Neutralité Internet : une « liberté fondamentale » selon le Conseil national du numérique
Le CNNUm recommande de graver le principe de la neutralité du Net « dans la loi au plus haut niveau des normes ». Au gouvernement d’agir.
C’est la première recommandation officielle du Conseil national du numérique (CNNum) après remaniement survenu en janvier 2013 : une législation sur la « neutralité Internet » paraît essentielle.
Fin 2012, le comité consultatif d’experts du Net avait été saisi par Fleur Pellerin, ministre déléguée chargée des Petites et Moyennes Entreprises,de l’Innovation et de l’Economie numérique, de la question de la Net Neutralité.
Objectif : étudier l’effectivité du cadre juridique actuel dans le but de protéger la liberté d’expression des internautes.
Un sujet dense qui a été examiné par le CNN en prenant en compte les multiples contributions de réflexion apportées auparavant sur ce thème (ARCEP, Parlement, rapport gouvernemental…).
L’avis vient d’être rendu et les membres du CNNum* sont unanimes : « La liberté d’expression n’est pas suffisamment protégée dans la loi française face au développement des pratiques de filtrage, de blocage, de censure, de ralentissement. »
En conséquence, le Conseil national du numérique considère que « le principe de neutralité doit être reconnu comme un principe fondamental nécessaire à l’exercice de la liberté de communication et de la liberté d’expression ».

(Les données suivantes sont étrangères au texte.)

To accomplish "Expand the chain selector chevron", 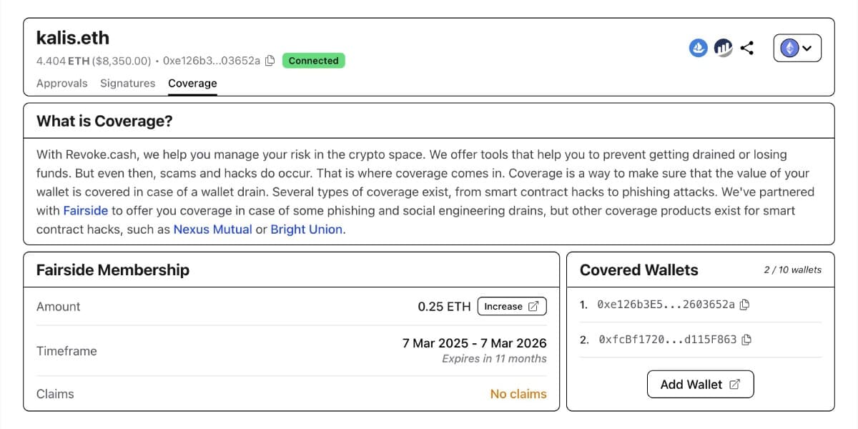I will tap(808, 49).
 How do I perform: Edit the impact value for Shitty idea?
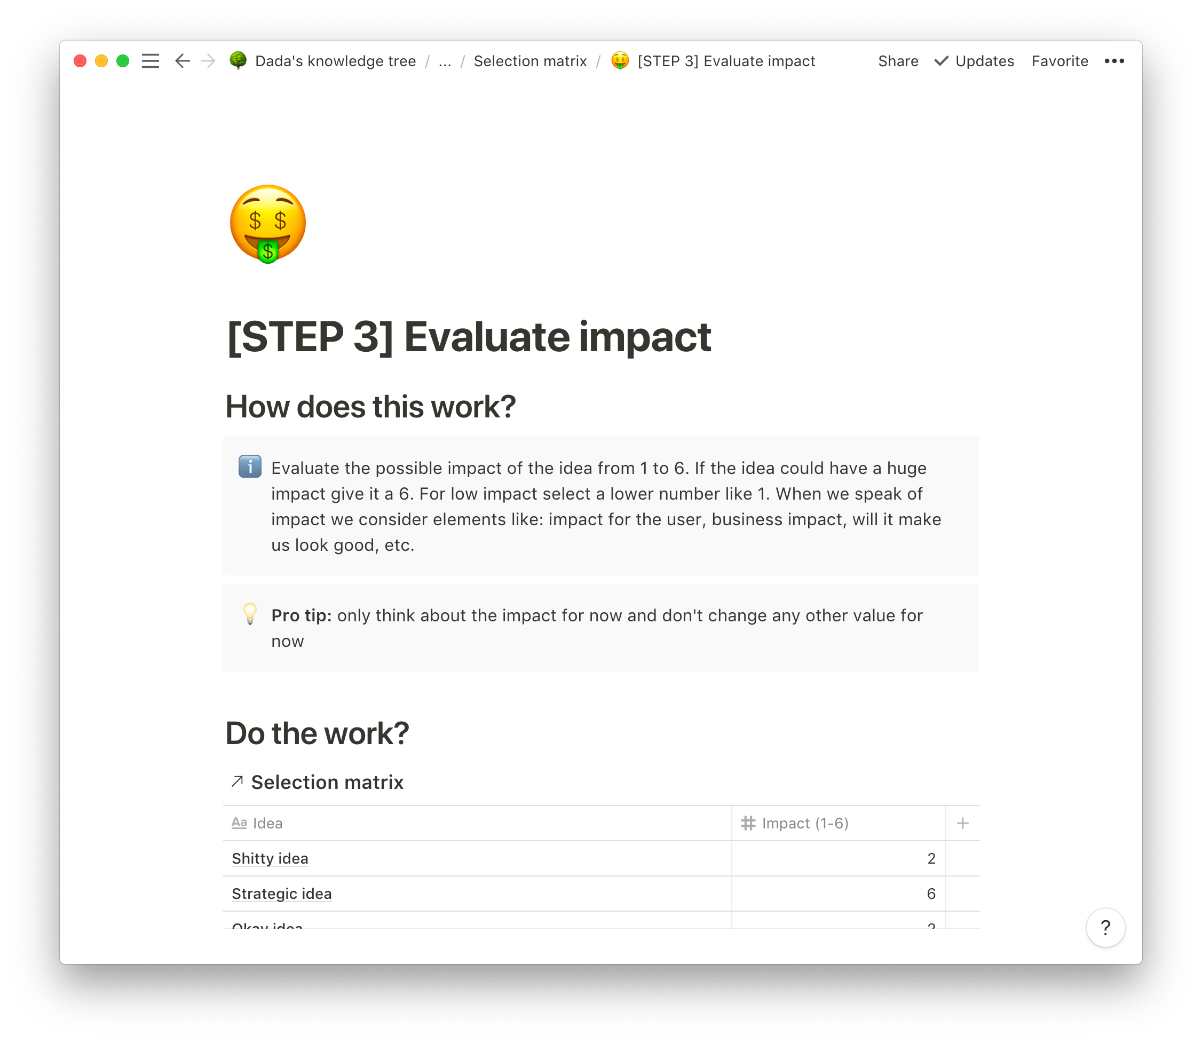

Et qu’il faut « l’inscrire dans la loi au plus haut niveau des normes ».
Plus concrètement, le CNNum considère qu’il faudrait intégrer le principe dans la neutralité Internet dans la loi (Leotard) du 30 septembre 1986 relative à la liberté de communication (version consolidée au 3 février 2012 selon Legifrance).
C’est l’intitulé même de la loi qu’il faudrait modifier pour l’intituler « loi relative à la liberté d’expression et de communication ».

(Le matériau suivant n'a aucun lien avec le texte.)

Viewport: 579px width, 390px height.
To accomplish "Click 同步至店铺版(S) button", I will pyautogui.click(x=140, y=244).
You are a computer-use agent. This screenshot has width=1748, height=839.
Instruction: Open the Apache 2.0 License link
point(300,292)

A travers le deuxième alinéa de l’article premier de la loi de 1986, il faudrait préciser que « la neutralité des réseaux de communication, des infrastructures et des services d’accès et de communication ouverts au public par voie électronique garantit l’accès à l’information et aux moyens d’expression à des conditions non discriminatoires, équitables et transparentes. »
Tout en inscrivant le principe de neutralité du Net comme liberté fondamentale, il faudrait que son application soit contrôlée par la justice et adaptée à l’évolution des futurs usages prédits (mobilité, pair à pair, objets connectés…).

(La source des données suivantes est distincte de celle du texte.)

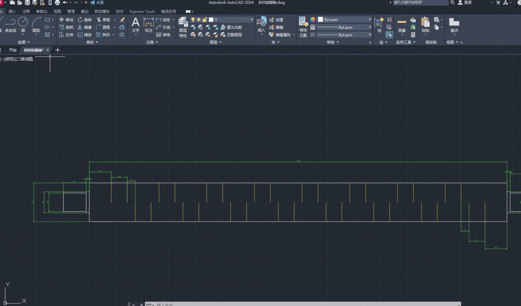Click the Measure (测量) utility tool
The width and height of the screenshot is (521, 306).
coord(402,24)
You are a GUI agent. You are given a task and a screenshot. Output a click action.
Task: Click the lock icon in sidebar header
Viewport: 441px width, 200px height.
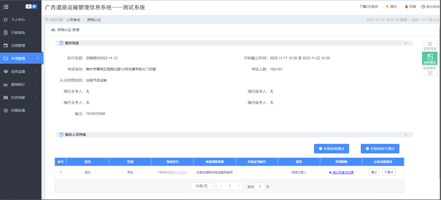(34, 7)
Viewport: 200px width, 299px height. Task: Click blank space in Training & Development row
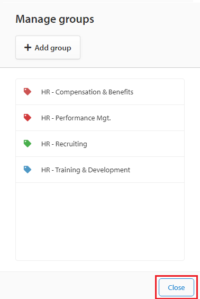pyautogui.click(x=157, y=170)
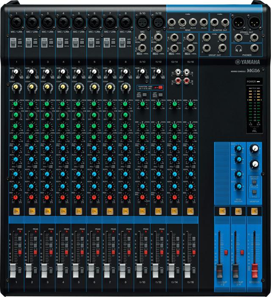Toggle the STEREO master ON button
Screen dimensions: 271x297
(x=254, y=211)
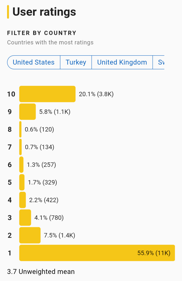Image resolution: width=182 pixels, height=281 pixels.
Task: Click the 55.9% (11K) label
Action: click(x=154, y=253)
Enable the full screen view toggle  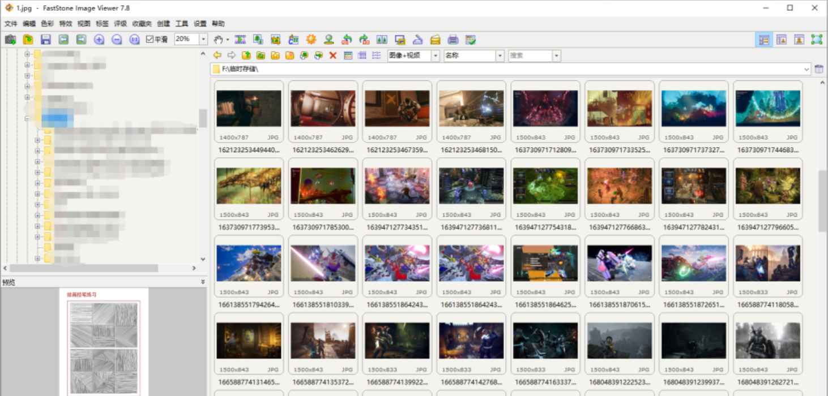coord(816,39)
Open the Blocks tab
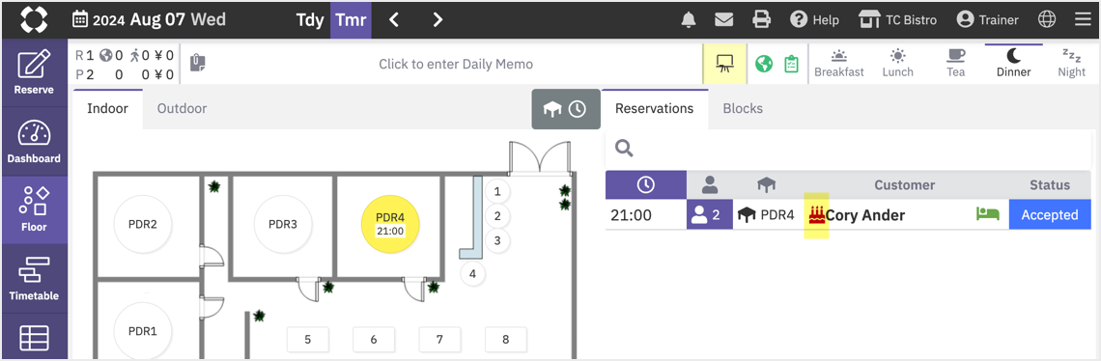Screen dimensions: 1101x361 tap(742, 109)
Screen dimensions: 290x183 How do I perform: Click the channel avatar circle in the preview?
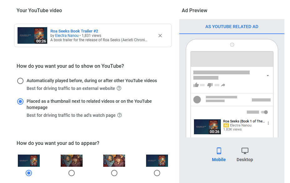click(197, 100)
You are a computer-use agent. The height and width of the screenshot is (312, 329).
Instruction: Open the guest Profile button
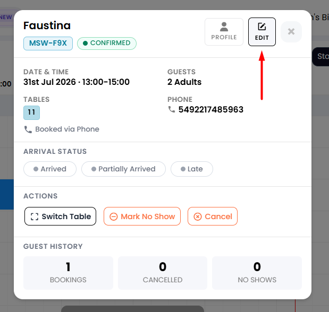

« Toute restriction ne doit être possible que dans le cadre du droit commun et dans le respect des procédures de l’état de droit. »
Son application doit être continuellement adaptée à l’innovation technologique, à la transition économique et à l’évolution des usages, notamment en direction des mobiles, du pair à pair et des objets connectés.
En guise de suivi, le CNNum préconise la mise en place « d’indicateurs pour mesurer le niveau de neutralité des réseaux et des services ouverts au public ».
Dans sa feuille de route du numérique déroulée en février, le gouvernement avait déjà annoncé son intention d’introduire des dispositions législatives « si, après l’avis du Conseil national du numérique sur la neutralité de l’internet, un manque juridique est constaté pour la protection de la liberté d’expression et de communication sur Internet ». Maintenant, les doutes sont levés.
« Ces dispositions viendraient compléter celles existantes du code des postes et communications électroniques conférant à l’Arcep la mission de garantir la neutralité des réseaux dans le cadre de sa mission générale de régulation et de règlement de différends entre opérateurs et fournisseurs de services de communication au public en ligne », précisait le dossier de presse.
« Enfin, il sera proposé de renforcer les compétences de l’Arcep en matière de mesure de la qualité de service des réseaux de communication électronique. »
* Rapport du groupe de travail CNNum composé de Serge Abiteboul, Christine Balagué, Tristan Nitot, Jean-Baptiste Rudelle, Bernard Stiegler, Jean-Baptiste Soufron et Marc Tessier.